Чем больше думаю, тем сильнее болит голова и острее отчаяние.
Так нельзя, должна быть у человека надежда. Вот и я должна верить в возможность побега. Не просто верить и ждать удобного случая, но сделать все для подготовки нужной ситуации и воспользоваться ею.

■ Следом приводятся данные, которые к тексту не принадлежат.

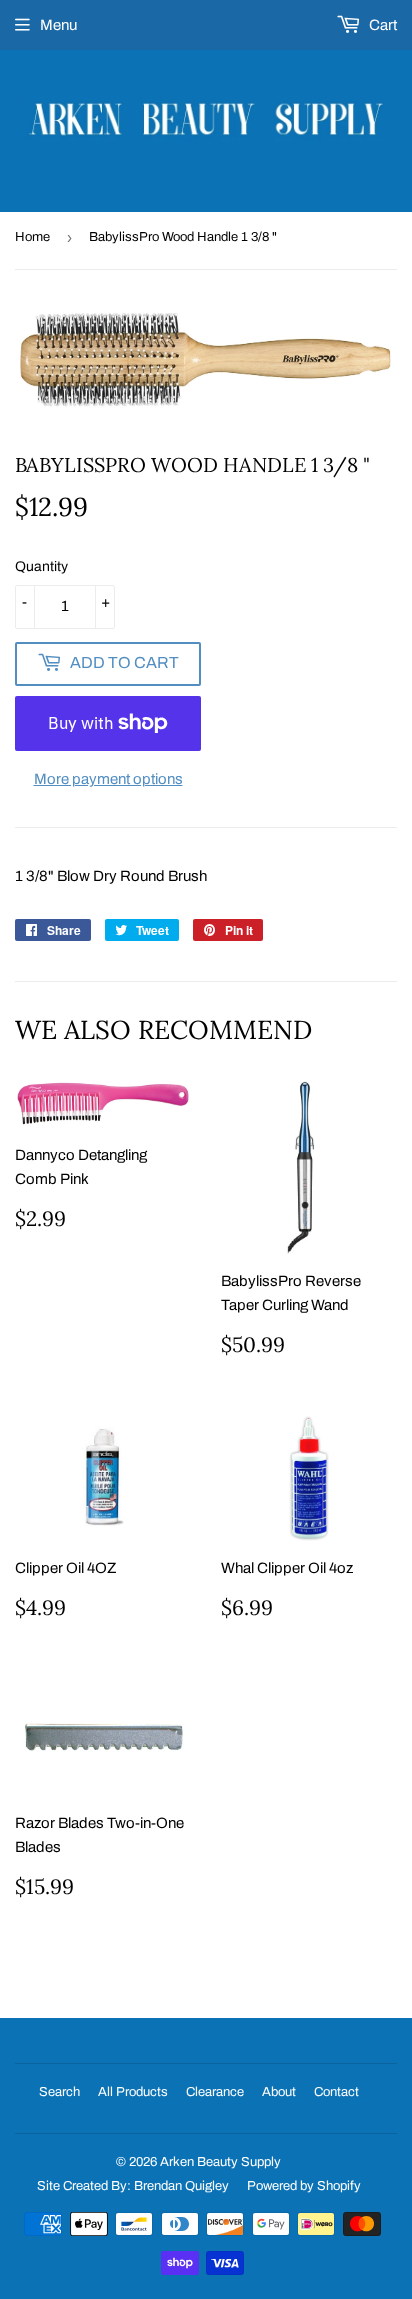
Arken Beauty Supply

Вроде загорелась, воспрянула духом, но тотчас поникла. Если уж мужики, что томятся по соседним камерам, не смогли, куда уж мне…
Закусив руку, тихонько плачу.
Слезы катятся по щекам, горло саднит от горечи, на душе мерзко.
Вспыхивает свет, так карлик возвестил о приходе нового дня.
Немного позже Петр Евгеньевич выводит одного из узников и гонит на надзирательскую половину.
До этого готовить трапезу доверяли какой-либо из узниц, но сегодня, видимо, решили изменить традиции.
Застелив постель, ковыляю до ведра, исполнявшего роль отхожего места.
Присаживаюсь.
Колени пронзает боль, и я валюсь на бок. Хорошо ведро пустое.
Из коридора доносится скрип двери и непонятное тарахтенье.
Потирая ушибленный локоть, села, возвращаю ведро на место и накрываю крышкой.
Не очень-то и хотелось…
Касаюсь спины. Мокро.
От резкого движения тонкая корочка, затянувшая подживающую рану, лопнула. Главное, чтобы швы не разошлись.
Поднявшись, подхожу к решетке, вытираю пальцы о край халата.
По коридору движется вихляющая колесами тележка, на которой лежит объемный пластиковый бак.
Молодой парень с перебитым носом и перехваченными резинкой волосами толкает, здоровяк надзиратель неспешно идет следом. У дверей камеры они останавливаются.
Мордоворот открывает дверь, узник достает из-за бака банную шайку и, подставив под кран, наполняет.
Тазик ставится за дверь.
Камера закрывается.
Навалившись, парень толкает тачку до дверей следующей камеры.
Вода? Зачем?
Минут за десять Петр Евгеньевич с пленником обходят все камеры. Назад тачка движется легко, в ней вода плещется на самом дне. Даже колеса не так вихляют и скрипят меньше.
Когда дежурный узник оказывается в камере, карлик оглашает:
– Всем мыться. Тщательно, но осторожно. Намочите ковры – накажу. Найду грязь – тоже. Начали.
Взяв на тумбочке у отхожего ведра кусочек мыла и тряпку, заменяющую ручное полотенце, сбрасываю халат и опускаюсь на него. Ни присесть на корточки, ни склониться над тазиком не могу.